19. The drive module of claim 18, wherein the motor comprises a drive shaft oriented and configured to rotate about a rotational axis parallel with a longitudinal length of the section of track.

20. The drive module of claim 18, wherein the motor is directly coupled to a support structure, and the support structure is directly coupled to the section of track.

21. The drive module of claim 18, further comprising at least one idler coupled to the section of track, the at least one idler rotatable relative to the section of track.

22. A method of installing a movable partition system, the method comprising:

providing a section of track comprising at least one interior surface defining a longitudinally extending channel configured to receive and support at least one roller therein, the section of track further comprising at least one surface defining a longitudinally extending opening to the longitudinally extending channel, the longitudinally extending opening to the longitudinally extending channel located on a first side of the section of track;

attaching a motor to a second side of the section of track opposite the first side of the section of track;

attaching at least one electronic component to the second side of the section of track;

coupling at least one of a gearbox and a clutch mechanism to the motor; and

installing the section of track in a building after attaching the motor to the second side of the section of track, such that the motor, electronic component, and the at least one of the gearbox and the clutch mechanism are each positioned directly above the section of track.

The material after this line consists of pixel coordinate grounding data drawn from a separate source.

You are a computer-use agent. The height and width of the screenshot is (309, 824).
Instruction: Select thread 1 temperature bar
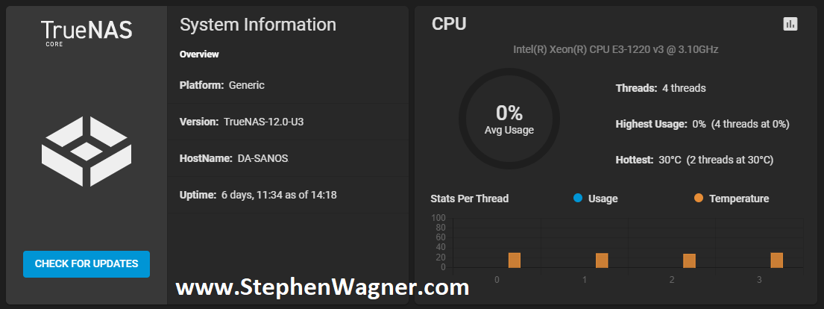click(602, 260)
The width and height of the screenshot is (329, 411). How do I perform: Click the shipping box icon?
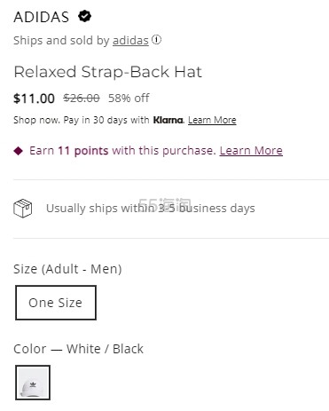click(23, 209)
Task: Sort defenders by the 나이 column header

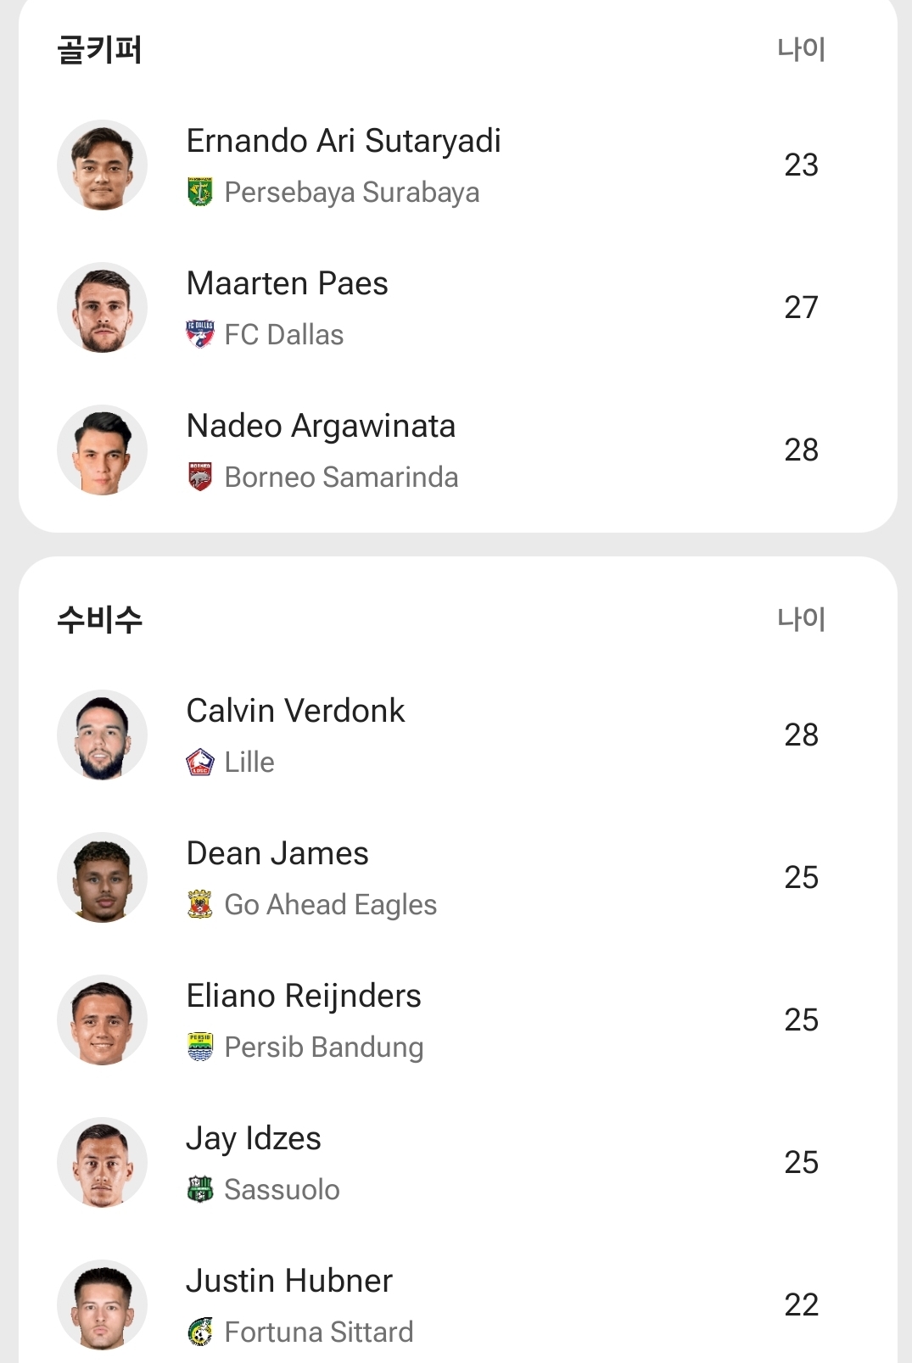Action: pos(801,619)
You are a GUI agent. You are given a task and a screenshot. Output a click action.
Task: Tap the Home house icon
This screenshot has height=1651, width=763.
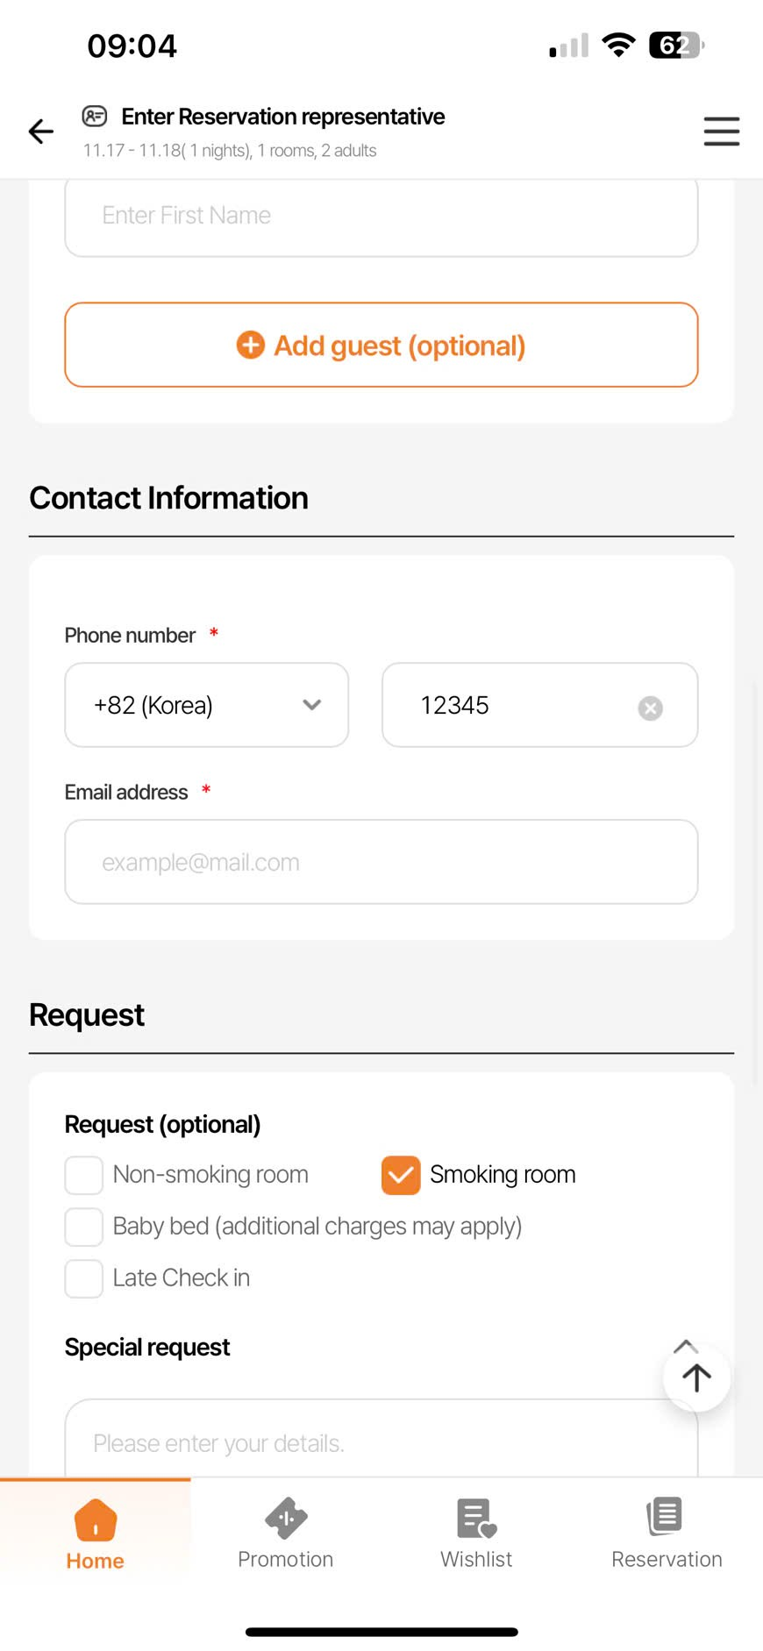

23. The method of claim 22, further comprising attaching the motor to the second side of the section of track at a first location remote from the building, and subsequently transporting the section of the track with the motor attached thereto to the building prior to installing the section of the track in the building with the motor attached to the second side of the section of track.

24. The method of claim 22, wherein attaching the motor to the second side of the section of track comprises orienting a drive shaft of the motor to rotate about a rotational axis at least substantially parallel to a longitudinal length of the section of track.

25. The method of claim 22, wherein installing the section of track in the building comprises hanging the section of track from an overhead support member.